Backstory and Context
It was originally designed as an all purpose building and contained a library, reading rooms, chapel, and large public meeting room with a balcony. Sixteen items were placed in the cornerstone of the new building, including a silver 1821 dime from the cornerstone of the Lyceum dorm. The large meeting room was used for the University's commencement ceremonies, but the extremely tall windows created a terrible glare and inconvenienced all within.
In 1910 the building started to go downhill and by 1948 it was near collapse with bowing walls from the heavy sagging roof. However, the engineer Fred Maxwell saved the hall by erecting an interior steel frame within the building, making it the most structurally sound building on campus at the time. Still dealing with the problem of the windows, the university hired a Birmingham artist to paint a trompe l'oeil effect of the sky outside on the boarded up panes. This only lasted until the inside needed a fresh coat of paint and had thoroughly disappeared by 1981 when the building went through its latest remodeling. The building was originally carefully crafted crafted with cathedral glass window which were later broken and replaced by plain glass.

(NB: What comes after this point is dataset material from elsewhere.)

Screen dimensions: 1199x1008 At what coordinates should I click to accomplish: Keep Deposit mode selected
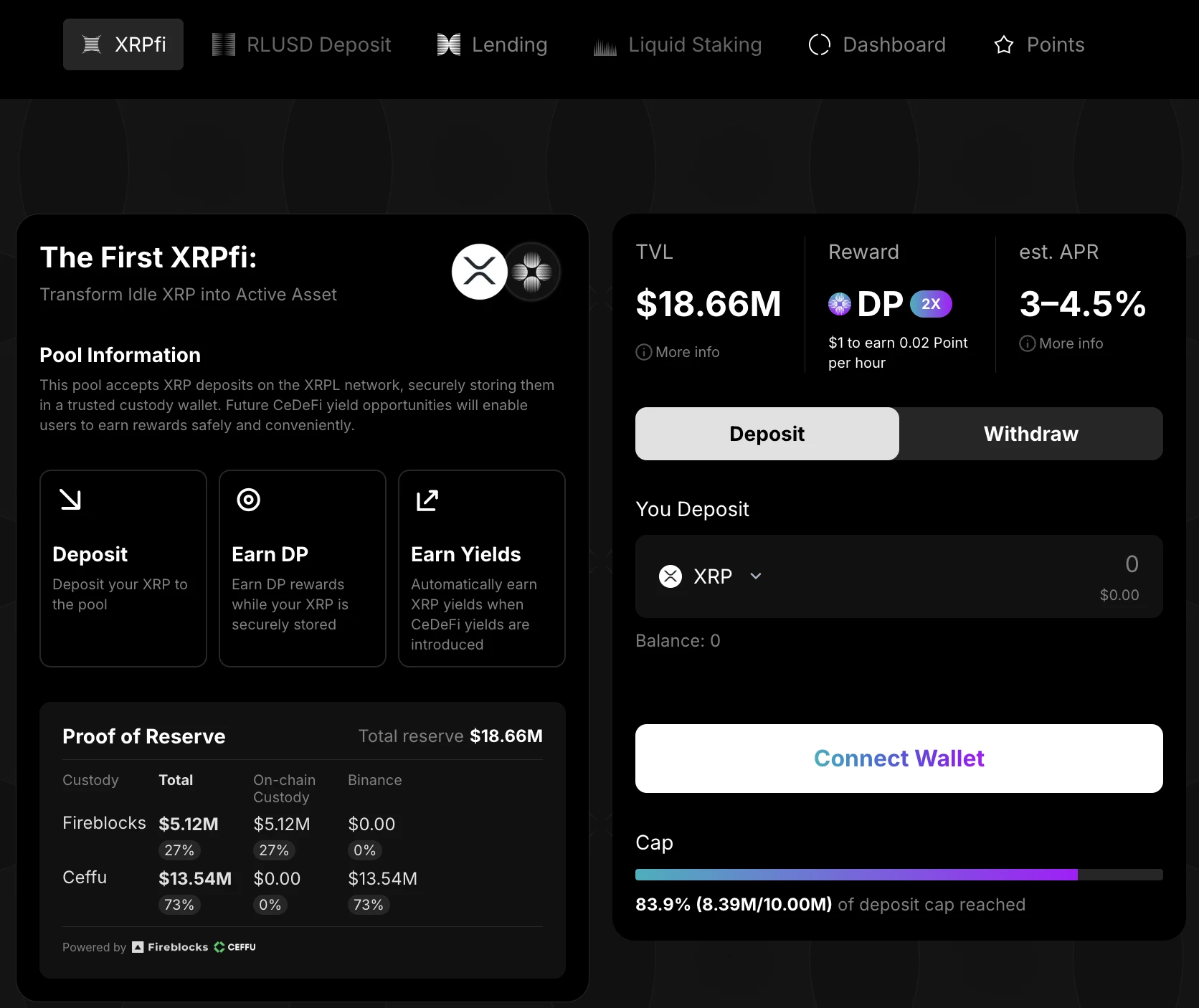point(766,433)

The building took its name from Willis G. Clark, an appointed trustee of the University of Alabama. Originally coming from New York, Clark paved his way to importance by getting involved in education, business, and was both a credited author and editor. He advanced the Alabama public education system and went to great lengths to ensure it had substantial funding. "Clark developed an interest in education and traveled in various northern states to study outstanding school-systems. Acting under Clark's advice the Mobile schools began deriving operating funds from sources of revenue commonly used for education through out the United States in this period."